One of the most distinctive features of the Dutch system is the availability of withholding tax exemptions for qualifying corporate shareholders. 

Under certain circumstances, dividend distributions can be made free of withholding tax where: 

  • The shareholder holds a qualifying participation (generally at least 5%); 

  • The shareholder is resident in the EU, EEA, or a qualifying treaty jurisdiction; 

  • Anti-abuse rules are satisfied.  

These rules are partly derived from the EU Parent-Subsidiary Directive and are intended to eliminate double taxation within multinational corporate groups.  

As a result, many cross-border corporate dividend distributions from Dutch companies can be made with a 0% withholding tax rate

Filing Process for Dutch Dividend Withholding Tax Reclaims 

Non-resident investors seeking a refund of Dutch dividend withholding tax should follow a structured filing process. 

The typical steps are: 

  1. Obtain Tax Residence Certification 

Secure a valid certificate of residence from the investor's home-country tax authority. 

2. Prepare the Reclaim Application 

Include details of: 

  • Dividend payments received; 

  • Tax withheld; 

  • Applicable treaty provisions; 

  • Amount of refund requested. 

3. Gather Supporting Documentation 

Common supporting documents include: 

  • Dividend vouchers; 

  • Proof of withholding; 

  • Beneficial ownership declarations; 

  • Powers of attorney where applicable. 

4. Submit to the Dutch Tax Administration 

Applications are reviewed by the Belastingdienst, which may request additional information during the review process. Reclaims can either be submitted through the DTA webportal or in bulk through the Digipoort system (available only to large filers). 

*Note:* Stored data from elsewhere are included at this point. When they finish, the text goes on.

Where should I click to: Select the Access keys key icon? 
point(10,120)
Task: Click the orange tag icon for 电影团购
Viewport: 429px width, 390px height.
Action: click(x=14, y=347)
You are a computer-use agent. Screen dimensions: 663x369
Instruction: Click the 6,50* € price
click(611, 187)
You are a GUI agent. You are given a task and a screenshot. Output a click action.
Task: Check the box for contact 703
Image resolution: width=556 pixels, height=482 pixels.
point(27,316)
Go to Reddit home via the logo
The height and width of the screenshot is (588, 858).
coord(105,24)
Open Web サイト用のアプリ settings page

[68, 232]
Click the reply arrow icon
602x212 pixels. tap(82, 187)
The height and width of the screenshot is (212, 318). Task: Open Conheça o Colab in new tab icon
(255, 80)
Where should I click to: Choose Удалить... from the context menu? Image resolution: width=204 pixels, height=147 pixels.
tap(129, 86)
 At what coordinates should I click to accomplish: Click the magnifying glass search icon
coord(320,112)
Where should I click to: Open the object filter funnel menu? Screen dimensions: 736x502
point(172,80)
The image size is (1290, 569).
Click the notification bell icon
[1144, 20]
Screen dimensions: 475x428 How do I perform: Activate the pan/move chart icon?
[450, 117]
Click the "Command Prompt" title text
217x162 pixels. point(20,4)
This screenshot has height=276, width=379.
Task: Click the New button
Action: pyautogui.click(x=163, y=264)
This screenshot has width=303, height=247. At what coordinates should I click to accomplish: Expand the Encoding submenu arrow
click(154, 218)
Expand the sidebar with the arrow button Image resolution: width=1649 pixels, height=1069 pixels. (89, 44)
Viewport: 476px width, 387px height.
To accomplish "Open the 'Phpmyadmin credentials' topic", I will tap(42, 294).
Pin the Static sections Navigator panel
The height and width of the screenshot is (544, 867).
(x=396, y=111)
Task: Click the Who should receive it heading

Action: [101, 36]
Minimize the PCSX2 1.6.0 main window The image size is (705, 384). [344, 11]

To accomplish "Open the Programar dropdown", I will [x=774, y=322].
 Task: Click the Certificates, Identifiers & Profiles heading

5. Respond to Follow-Up Requests 

The Dutch authorities frequently seek clarification where treaty entitlement or beneficial ownership requires further substantiation. 

EU Law and Investor Protection 

Like other EU Member States, the Netherlands must comply with the free movement of capital principle under Article 63 of the Treaty on the Functioning of the European Union (TFEU). 

This principle prevents discriminatory tax treatment between domestic and foreign investors in objectively comparable situations. 

As a result, foreign investors may in certain circumstances challenge Dutch withholding tax treatment where: 

  • Comparable Dutch investors receive more favourable treatment; 

  • Domestic exemptions are unavailable to foreign entities without objective justification; 

  • The application of withholding tax conflicts with EU law. 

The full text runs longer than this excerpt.